From the piece below on heart attack warning signs for aging athletes, copy word for word the part that starts with the words containing "But there's no" and ends with "were partially blocked.".

> _Provided text_
----------
Let's say you're an aging athlete who's out skate-skiing. Let's say you get home and discover that another aging athlete you know just had a heart attack doing the same thing, OK, let's say you're me.

You hear that one of former mayor R.T. Rybak's symptoms was shortness of breath, which comes with the territory when you're skating up a hill.

Here's some guidance on how to tell the difference, just in time for this weekend's City of Lakes Loppet ski fest, for which Rybak was training.

It turns out that trouble breathing was only one of Rybak's symptoms, he told this writer recently. "It was a cold day, and I felt like someone had put an ice pack on my heart…As I was climbing a hill, I felt, 'I have far less strength,' and when I got to the top of the hill, I knew something was wrong but I couldn't quantify it. When I got back to the car, I lost the ability to breathe, but I never felt a stabbing in my heart…It felt more like there was an elephant sitting on my chest."

"I did not think I was having a heart attack. I thought something was very, very wrong."
He demonstrated three keys that may accompany a heart attack: shortness of breath, weakness or loss of strength, and chest pressure. All are classic symptoms. Exercise and cold weather can also trigger the chest-squeezing feeling known as angina that Rybak experienced. But not every heart attack is the same.

"The doctors have told me when I talk about this to recognize that it's different in everybody," cautioned Rybak, who had a family predisposition to heart disease.

Kevin Harris, a cardiologist with Minneapolis Heart Institute, used to operate with the assumption that endurance sports provided protection against heart disease for participants. Indeed, a 2012 review of data published in the New England Journal of Medicine did find what it called a low overall risk (.54 per 100,000 participants) of cardiac arrest and sudden death among U.S. marathon and half-marathon participants.

But there's no absolute immunity. Fifty nine participants over a 10-1/2-year period had heart attacks, with 71 percent fatal. And even elite athletes are susceptible, as proved by the massive 1992 heart attack that felled Minneapolitan and 1968 Olympic marathoner Ron Daws at age 55. Three of his coronary arteries were partially blocked.
----------
> _Records shown_
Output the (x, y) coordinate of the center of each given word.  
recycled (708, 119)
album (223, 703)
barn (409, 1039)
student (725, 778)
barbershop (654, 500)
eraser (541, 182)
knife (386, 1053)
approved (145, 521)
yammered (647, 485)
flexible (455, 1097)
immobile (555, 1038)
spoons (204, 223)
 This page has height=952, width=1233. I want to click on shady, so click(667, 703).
----------
> _Solution to the problem_
But there's no absolute immunity. Fifty nine participants over a 10-1/2-year period had heart attacks, with 71 percent fatal. And even elite athletes are susceptible, as proved by the massive 1992 heart attack that felled Minneapolitan and 1968 Olympic marathoner Ron Daws at age 55. Three of his coronary arteries were partially blocked.